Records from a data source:

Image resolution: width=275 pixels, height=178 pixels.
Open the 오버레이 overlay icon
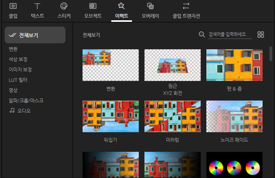(150, 6)
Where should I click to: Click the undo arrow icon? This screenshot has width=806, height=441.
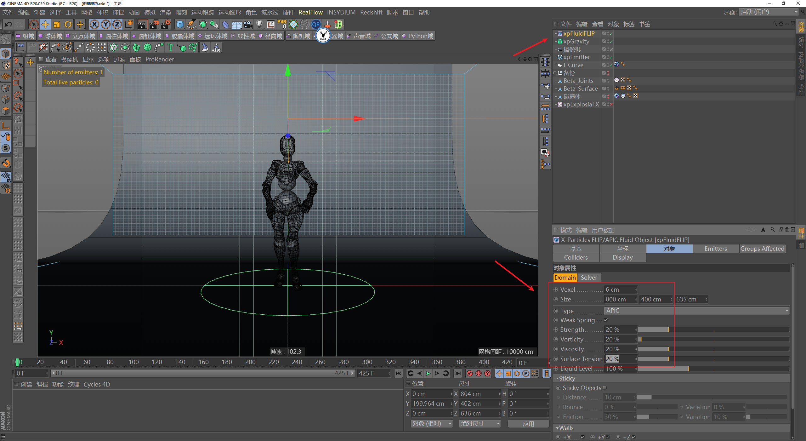[9, 24]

Stated problem:
Please switch "icon" to "button" throughout the listing above and give it again with nothing else changed, leaving out the pictures.

Written response:
Image resolution: width=275 pixels, height=178 pixels.
Open the 오버레이 overlay button
(150, 6)
Where should I click to: Click the undo arrow button? This screenshot has width=806, height=441.
[9, 24]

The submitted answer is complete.